The answer must be an exact reprint of the lines from the one with "Instruction: Open the text color picker" through the final line of the data, with no pictures included.

BEGIN EXERCISE INPUTS

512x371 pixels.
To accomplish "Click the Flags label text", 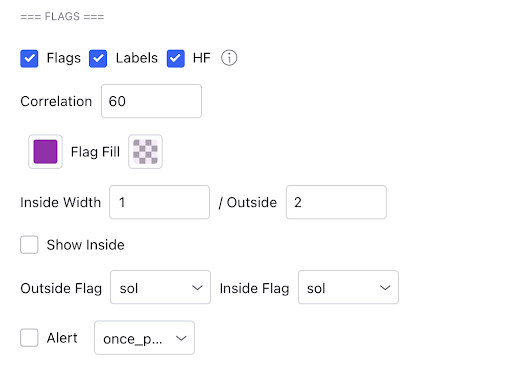I will [x=64, y=58].
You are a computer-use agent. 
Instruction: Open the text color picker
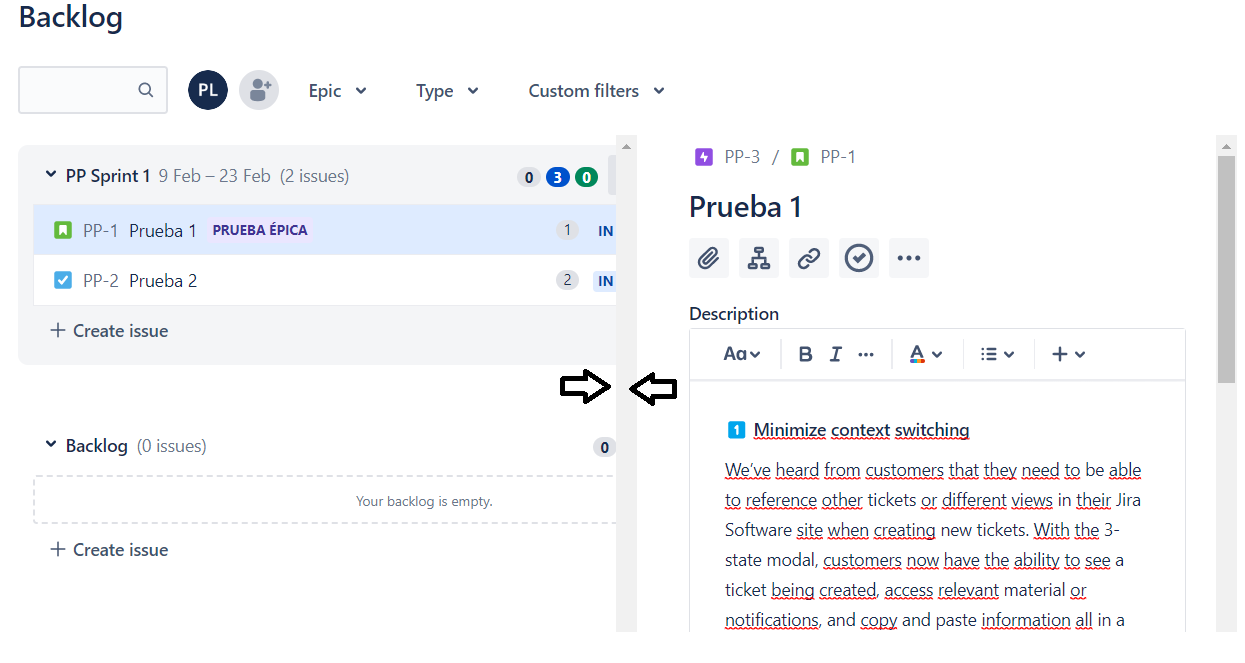(925, 354)
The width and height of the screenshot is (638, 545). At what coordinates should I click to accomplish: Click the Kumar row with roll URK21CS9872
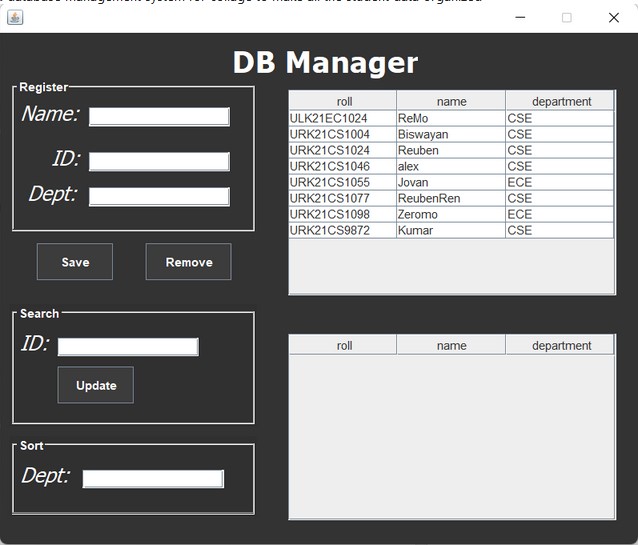[450, 230]
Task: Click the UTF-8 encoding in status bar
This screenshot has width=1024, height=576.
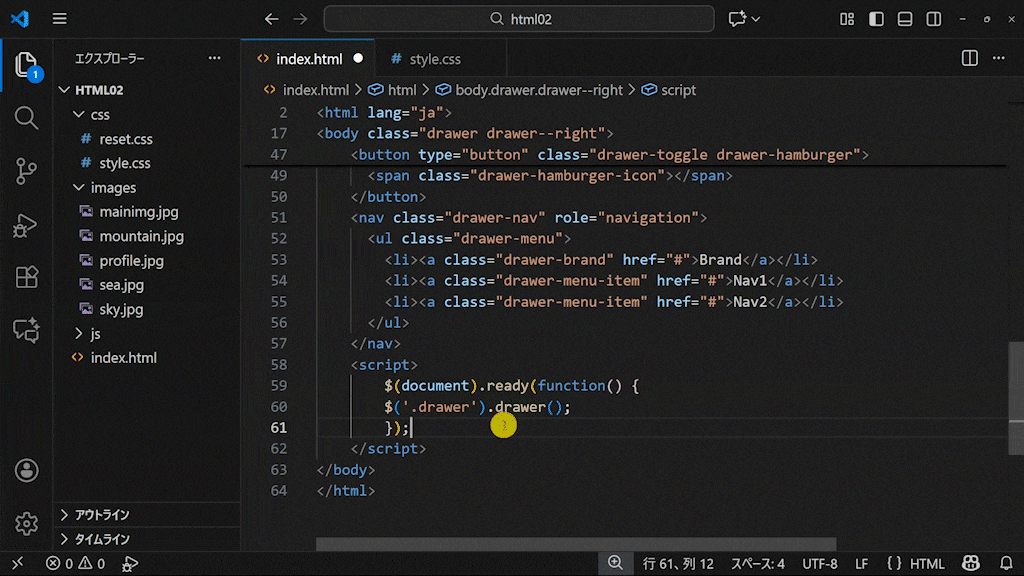Action: 819,564
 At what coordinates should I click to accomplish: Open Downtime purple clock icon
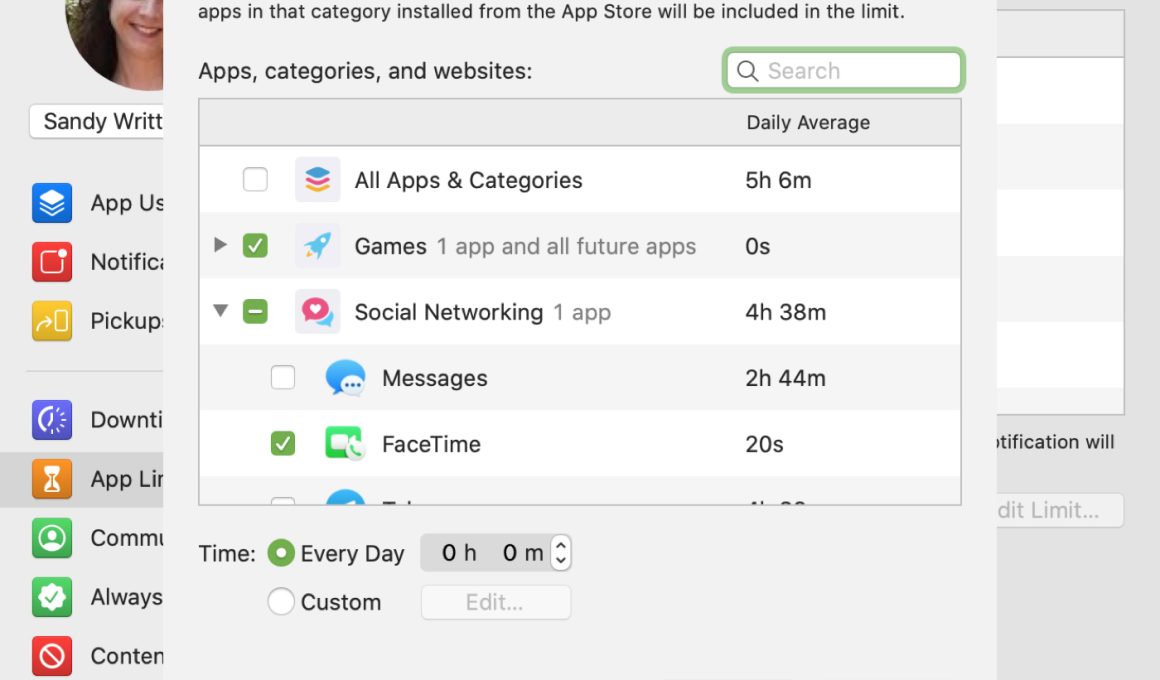point(52,420)
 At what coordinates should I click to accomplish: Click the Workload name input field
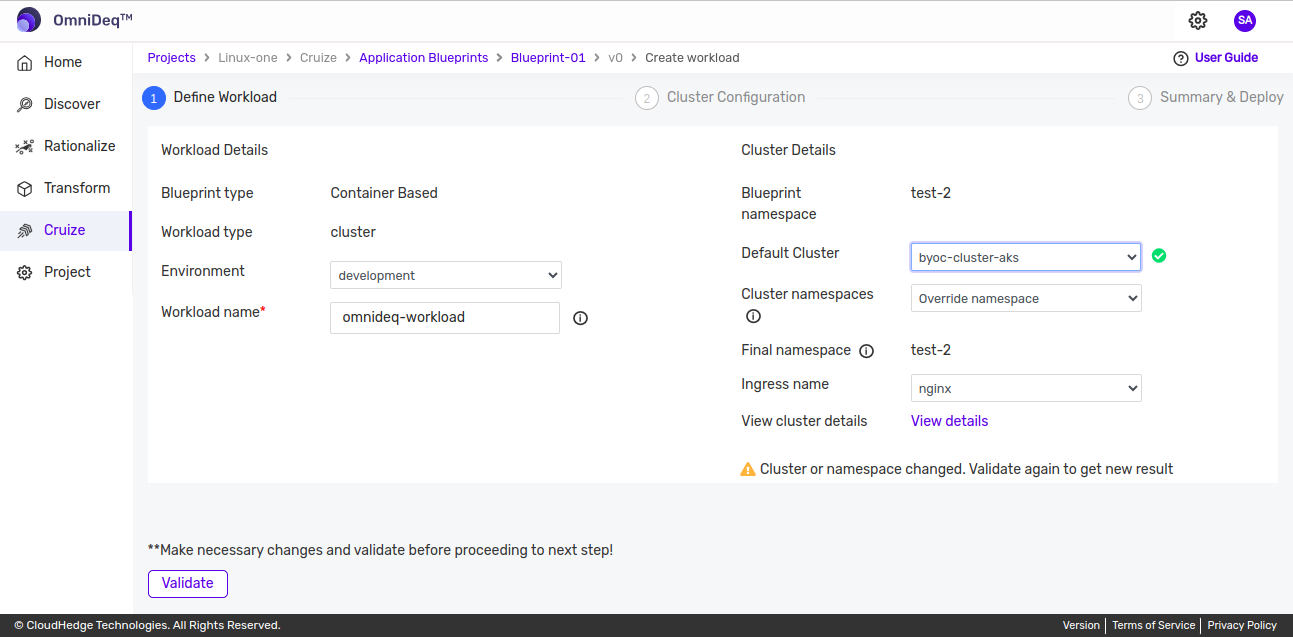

END EXERCISE INPUTS

* [EXERCISE RESPONSE]
Instruction: Open the text color picker
(925, 354)
The width and height of the screenshot is (638, 545). At what coordinates should I click to accomplish: Click the Kumar row with roll URK21CS9872
[450, 230]
Task: Click the UTF-8 encoding in status bar
This screenshot has width=1024, height=576.
Action: 819,564
 At what coordinates should I click to accomplish: Open Downtime purple clock icon
point(52,420)
 At what coordinates should I click to accomplish: Click the Workload name input field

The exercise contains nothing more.